(Dataset entries)
■ ■ ■ ■ ■ ■ ■

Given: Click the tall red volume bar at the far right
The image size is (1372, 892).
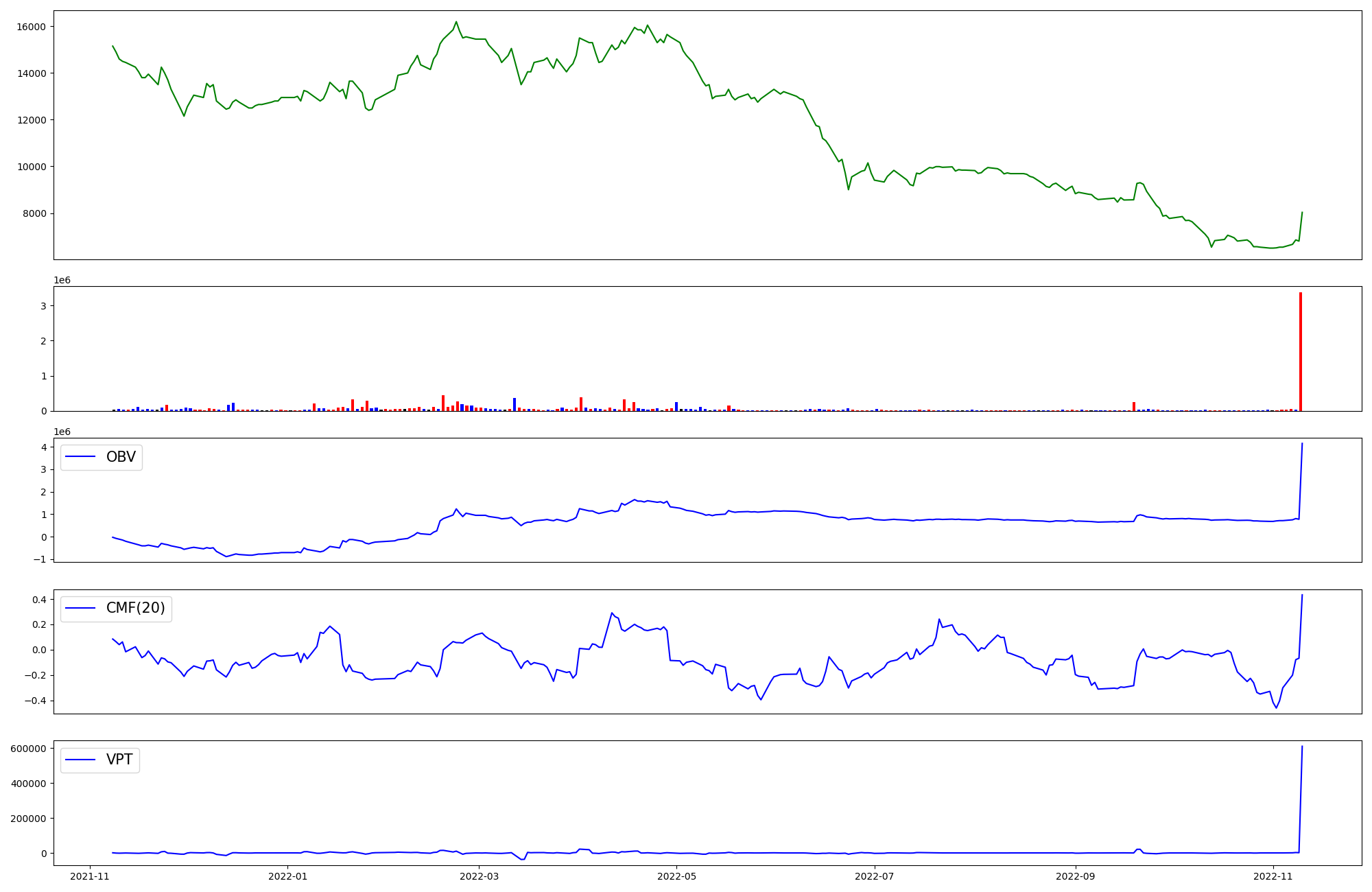Looking at the screenshot, I should pyautogui.click(x=1300, y=351).

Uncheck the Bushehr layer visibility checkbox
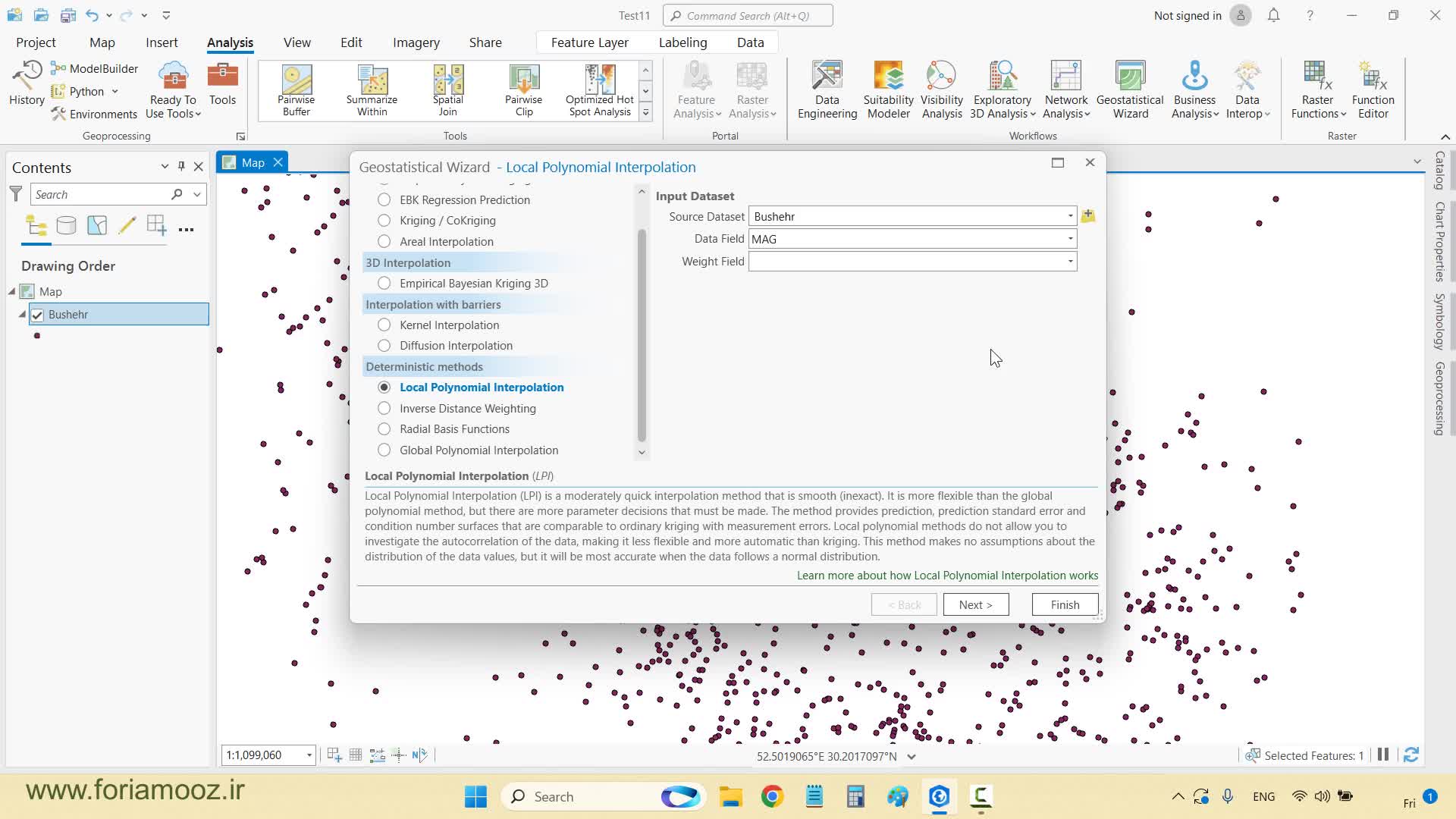click(37, 315)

■ ■ ■ ■ ■ ■ ■

> WORK REQUEST:
The entries above must be output exactly, with every image left out.

> YOUR RESPONSE:
Given: Click the tall red volume bar at the far right
The image size is (1372, 892).
Looking at the screenshot, I should pyautogui.click(x=1300, y=351).

Uncheck the Bushehr layer visibility checkbox
click(37, 315)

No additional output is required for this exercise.